(Task material begins)
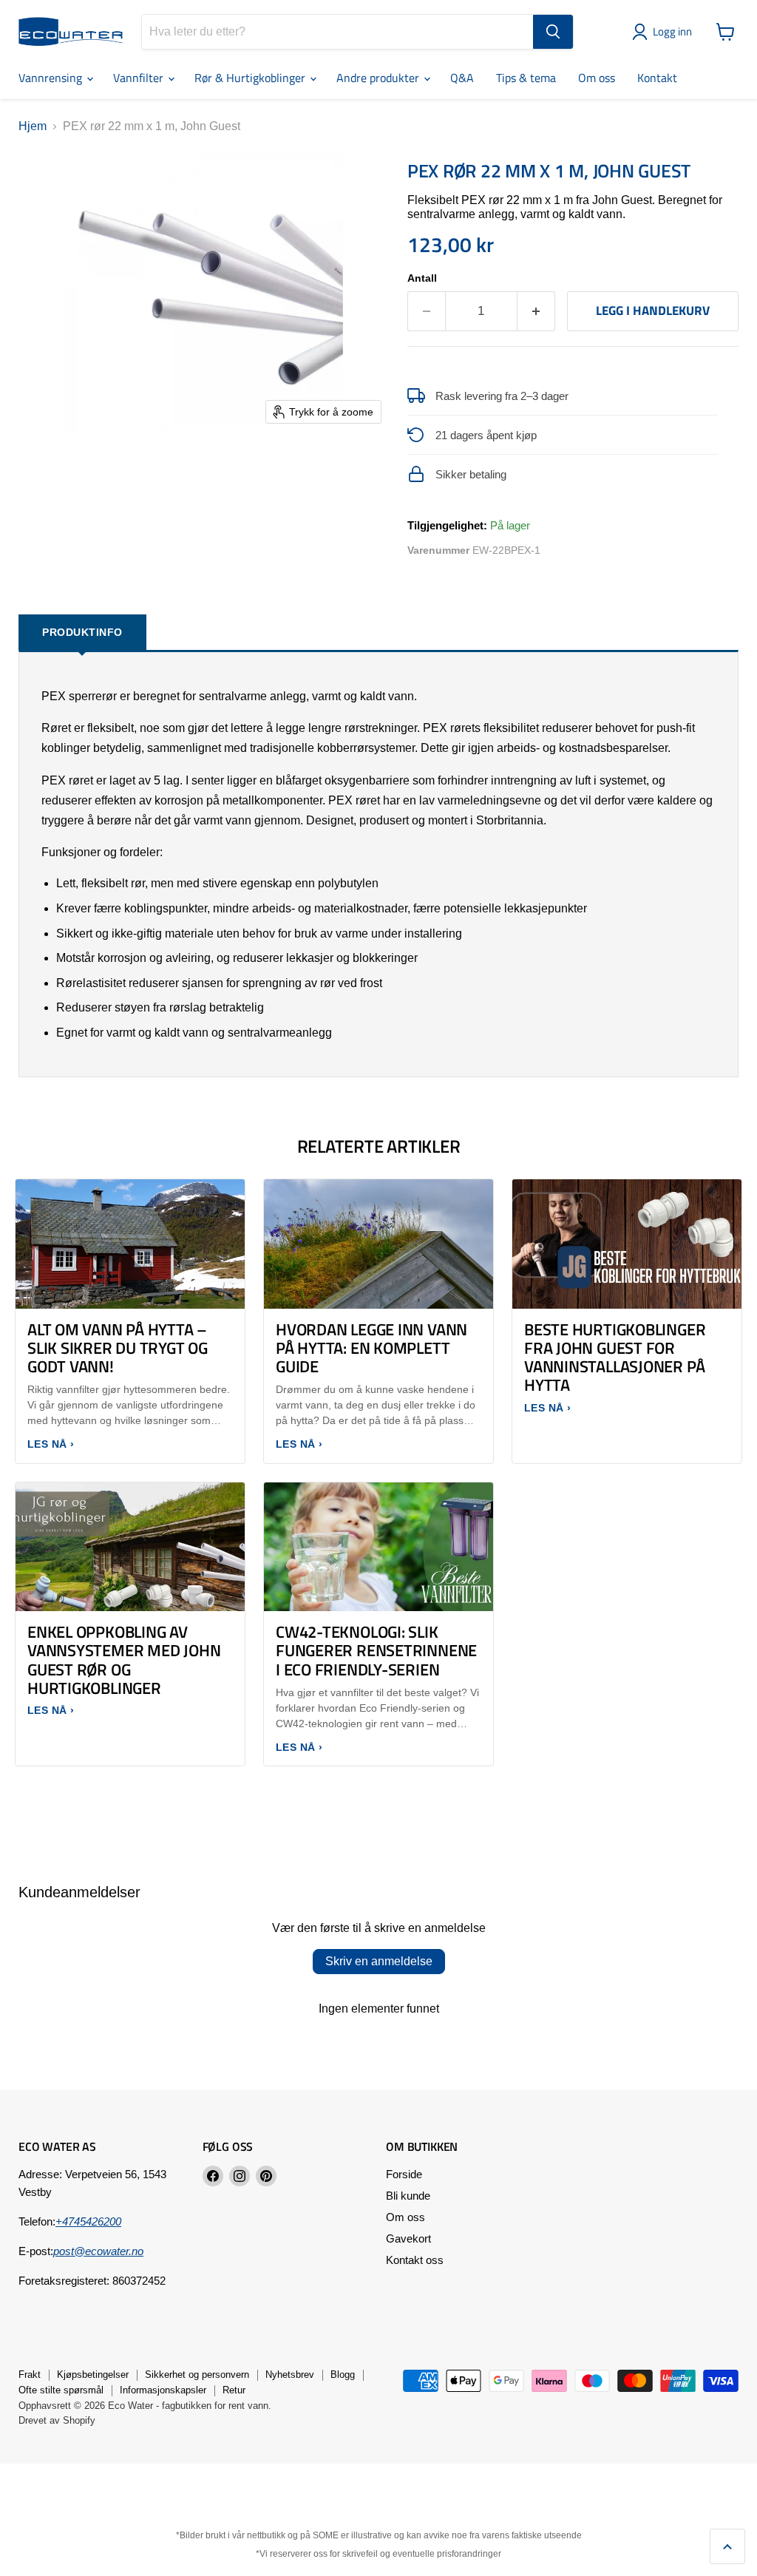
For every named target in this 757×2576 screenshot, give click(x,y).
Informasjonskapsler (163, 2390)
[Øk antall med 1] (536, 311)
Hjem (32, 126)
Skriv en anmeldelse (378, 1961)
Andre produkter (379, 78)
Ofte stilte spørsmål (60, 2390)
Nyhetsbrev (289, 2374)
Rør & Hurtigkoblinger (251, 78)
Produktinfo (82, 632)
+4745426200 (88, 2221)
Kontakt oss (415, 2260)
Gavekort (408, 2238)
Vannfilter (139, 78)
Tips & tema (526, 78)
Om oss (596, 78)
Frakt (29, 2374)
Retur (234, 2390)
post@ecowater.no (98, 2251)
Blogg (342, 2374)
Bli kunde (408, 2195)
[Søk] (553, 32)
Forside (404, 2174)
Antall (422, 278)
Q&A (462, 78)
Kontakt (657, 78)
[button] (665, 32)
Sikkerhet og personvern (197, 2374)
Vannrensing (51, 78)
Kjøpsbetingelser (93, 2374)
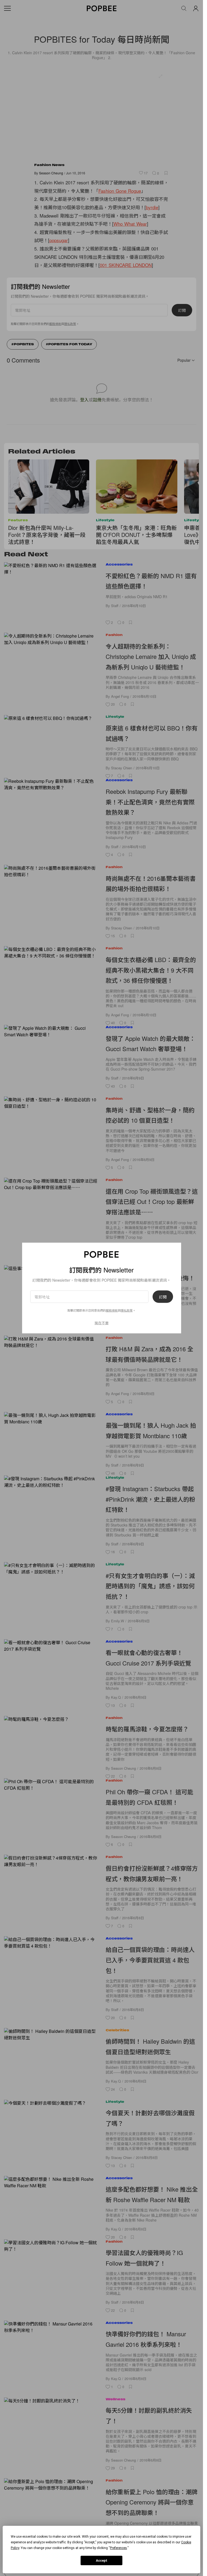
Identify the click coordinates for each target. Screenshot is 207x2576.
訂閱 (163, 1296)
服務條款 (112, 1310)
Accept (101, 2561)
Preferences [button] (118, 2548)
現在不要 (102, 1322)
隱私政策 (127, 1310)
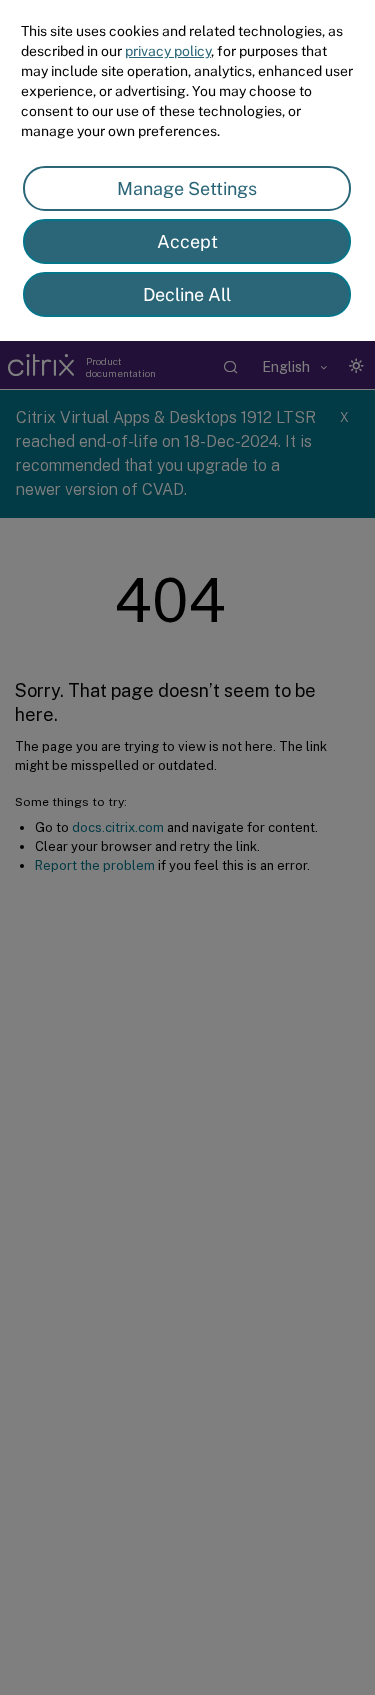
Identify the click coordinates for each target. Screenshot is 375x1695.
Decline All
(Task material ends)
What the task asks: Pictures are to be left out; the records above must be repeated word for word.

Result for this task:
For every named target in this 757×2576 screenshot, give click(x,y).
Informasjonskapsler (163, 2390)
[Øk antall med 1] (536, 311)
Hjem (32, 126)
Skriv en anmeldelse (378, 1961)
Andre produkter (379, 78)
Ofte stilte spørsmål (60, 2390)
Nyhetsbrev (289, 2374)
Rør & Hurtigkoblinger (251, 78)
Produktinfo (82, 632)
+4745426200 (88, 2221)
Kontakt oss (415, 2260)
Gavekort (408, 2238)
Vannfilter (139, 78)
Tips & tema (526, 78)
Om oss (596, 78)
Frakt (29, 2374)
Retur (234, 2390)
post@ecowater.no (98, 2251)
Blogg (342, 2374)
Bli kunde (408, 2195)
[Søk] (553, 32)
Forside (404, 2174)
Antall (422, 278)
Q&A (462, 78)
Kontakt (657, 78)
[button] (665, 32)
Sikkerhet og personvern (197, 2374)
Vannrensing (51, 78)
Kjøpsbetingelser (93, 2374)
Identify the click coordinates for each target. Screenshot is 207x2576.
訂閱 (163, 1296)
服務條款 (112, 1310)
Accept (101, 2561)
Preferences [button] (118, 2548)
現在不要 (102, 1322)
隱私政策 (127, 1310)
Identify the click coordinates for each target. Screenshot is 375x1695.
Decline All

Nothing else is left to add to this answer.